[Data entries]
◇ ◇ ◇

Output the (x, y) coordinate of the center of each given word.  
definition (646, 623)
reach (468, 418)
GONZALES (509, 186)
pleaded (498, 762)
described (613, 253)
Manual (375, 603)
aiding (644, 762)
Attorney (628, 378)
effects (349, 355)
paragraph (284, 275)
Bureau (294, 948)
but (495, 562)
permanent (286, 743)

◇ ◇ ◇

# Task directions:
Please present each line of the records above as a Markdown table with two columns, No. and Text, and skip any blank lines.

# Exercise output:
| No. | Text |
|---|---|
| 1 | Output the (x, y) coordinate of the center of each given word.   |
| 2 | definition (646, 623) |
| 3 | reach (468, 418) |
| 4 | GONZALES (509, 186) |
| 5 | pleaded (498, 762) |
| 6 | described (613, 253) |
| 7 | Manual (375, 603) |
| 8 | aiding (644, 762) |
| 9 | Attorney (628, 378) |
| 10 | effects (349, 355) |
| 11 | paragraph (284, 275) |
| 12 | Bureau (294, 948) |
| 13 | but (495, 562) |
| 14 | permanent (286, 743) |